▶ _Work item_
From the line with "Click Tier 3 checkmark for Digital Album" through the line with "Given: Click the bullet point next to bool", inclusive, return each line of the data below exactly and leave the rest out.

▶ _Given entries_
###
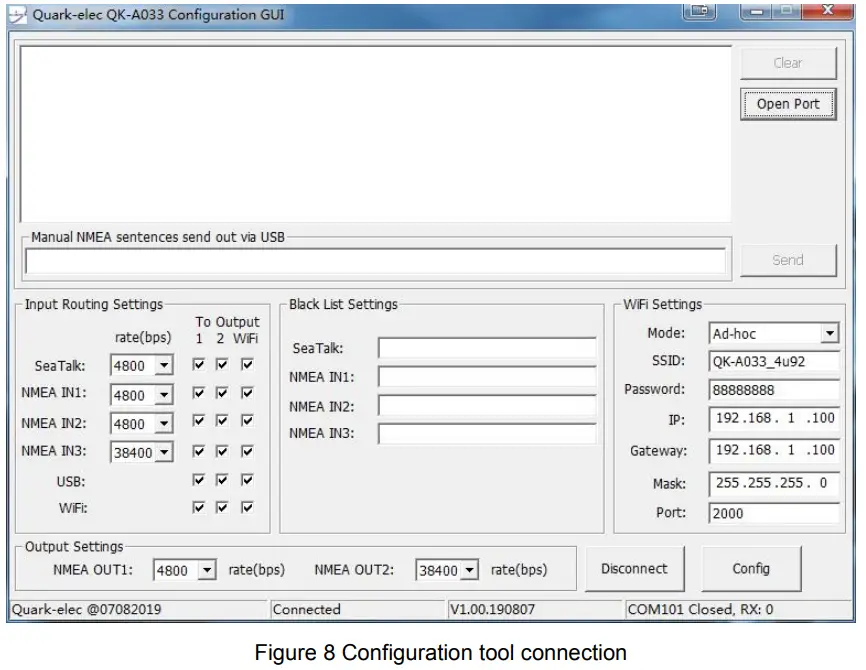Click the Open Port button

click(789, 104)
###
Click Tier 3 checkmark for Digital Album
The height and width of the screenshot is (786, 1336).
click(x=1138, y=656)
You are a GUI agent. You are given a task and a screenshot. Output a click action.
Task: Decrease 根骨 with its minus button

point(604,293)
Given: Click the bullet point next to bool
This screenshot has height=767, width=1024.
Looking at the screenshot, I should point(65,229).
###
▶ _Response below_
Click Tier 3 checkmark for Digital Album
The height and width of the screenshot is (786, 1336).
click(x=1138, y=656)
You are a GUI agent. You are given a task and a screenshot. Output a click action.
Task: Decrease 根骨 with its minus button

point(604,293)
Given: Click the bullet point next to bool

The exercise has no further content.